Seated at a large table, Andrea, 11, dictates to her older sister Alicia, 14, who obediently follows. Nine-year-old Nathan is lying on the couch staring at his cell phone. He’s not playing, he’s improving his German. Ten years ago, Deborah Mosto-Lutolf took her children out of school to home-school them in the heights of Lausanne. The youngest, 3-year-old Talia, who flips through a children’s magazine, must follow the path of her brothers and sister. “At first we thought we’d get the kids back to school one day, but as the years go by and seeing them so accomplished, the idea always seems more incredible,” explains the mother-teacher.
A possibility that the canton of Vaux may impose on him as he plans to tighten the screw: although today he is one of the most authoritative on the matter, Vaux may in the future claim the title of teaching homeschooling parents, as is the case in Friborg and Valais. Vodoa’s current tolerance attracts families far and wide. “A certain form of tourism became necessary,” confirms Deborah Mosto-Lutolf. Of the approximately 1,400 children who are homeschooled in Switzerland, nearly 600 are small Vaudois.
Read Cesla Amarelle’s interview:
Boredom and worries
For our host family, homeschooling was not immediately obvious. While the eldest daughter looked forward to entering kindergarten, she quickly became disappointed. “She was bored in class, anxious and skipping classes,” says Deborah Mosto-Lutolf, who had just given birth to her second baby. The girl is diagnosed with high potential (HP). Faced with this dire situation, the parents first enrolled him in a private school before discovering homeschooling through friends.
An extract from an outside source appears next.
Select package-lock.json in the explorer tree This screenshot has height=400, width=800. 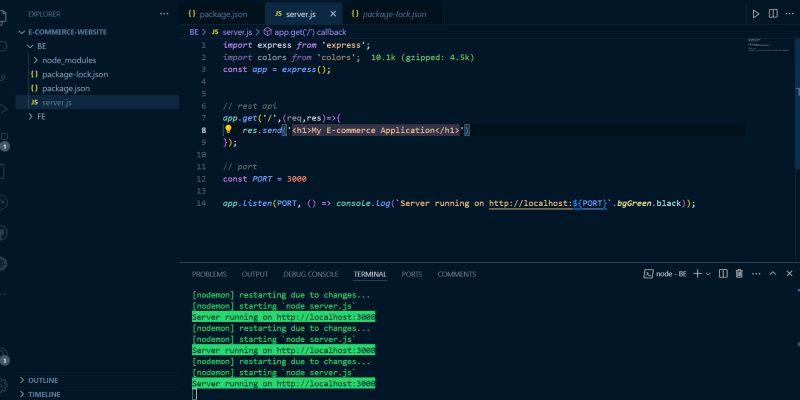click(x=75, y=74)
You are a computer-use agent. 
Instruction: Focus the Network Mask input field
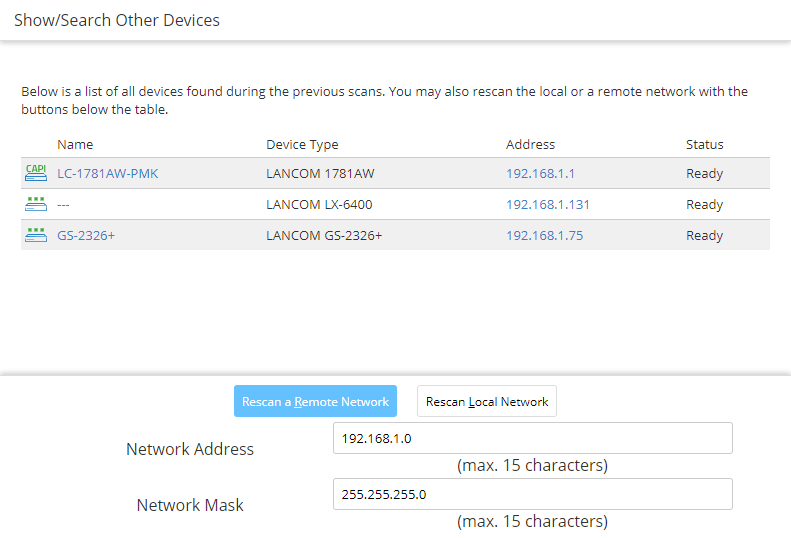pyautogui.click(x=532, y=494)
During the demonstrations of this alternative pedagogy, the mother and the children become engrossed in the game. Score ten years later: Alicia, the former school phobia, does theatrical improvisation, archery and joins the young people of the Conseil of Lausanne. Thinking about getting a federal baccalaureate, self-taught.
At the end of the 2nd kindergarten, Andrea wanted to go to home school like her sister. Once shy, the boy is now not afraid to speak up, his mother explains. He is a goalkeeper for the Mosquitoes of the Lausanne Hockey Club. Nathan, the youngest son, followed the path of his elders. Normal schooling seemed difficult for him due to severe dyspraxia (pathological clumsiness) and behavioral deficits.
According to their mother, who has worked for a long time in the field of multiple disabilities and created the group “Ecole à la maison Suisse romande” on Facebook, 60% of the families who follow home schooling have children with school phobia or cognitive impairment. The rest comes from conviction: more flexibility, freedom and a better quality of life. According to the training department, these families are far from all wounds, but they have very diverse profiles. They often live in the countryside to meet ideal comfort, but also due to economic necessity, such as when one of the parents is not working. Like our teacher mom who helps her husband grow his ski rental business from home but has no income.
This Vaudois, who grew up in Verchaise-le-Blanc, in the heights of Lausanne, admits that maintaining a frame is not always easy. The morning, “usually from 9am”, is usually devoted to “formal” teaching. Afternoons are time for outdoor activities or games in the large family garden.
But there is no teacher-student hierarchy here, parents are most of the time guided by the interests of their offspring. “Because of her hypersensitivity, Alicia for a long time did not want to know anything about the world wars, so we approached other eras,” illustrates Deborah Mosto-Lutolf. Do I give in to whims? “I dot the ‘i’ when necessary and enforce exercise,” she replies.
The mother-teacher believes that her children do better on their own than other young people and create their own routines. Like every day, Nathan practices writing before conjugating verbs under his mother’s watchful eye. As for the eldest, she is “very independent” and often revises on her own. Alicia reacted strongly to the less socializing image of homeschooling. “That’s what we hear all the time, but it’s not true. On the contrary, she has “real friends,” and some follow public education.
Is the school level equal to that of ‘normal’ children in school? Canton noted that it was “a little lower overall.” Deborah Mosto-Lutolf answers that some delays can be made up and that “cooking, budgeting, distinguishing good news from bad, planning a trip by studying the geography of the country are equally important skills and that children develop more at home than in the public school.
In the canton of Vaud, the only requirements are to follow the Romand curriculum and take the cantonal reference exams every two years. An inspector visits the families annually to assess the level of education. The latter help each other according to the possibilities of each parent and organize common courses.
An end to Vaughn’s slackness
Practicing families home schooling are worried about the state’s intentions, fearing that it will “judge a reality it ignores” based on “the few non-working cases”. “We are not against the government or the extremists, we do not live in the forest, assures Deborah Mosto-Lutolf. Homeschooling isn’t a threat to public education, it’s a lifeline for some kids.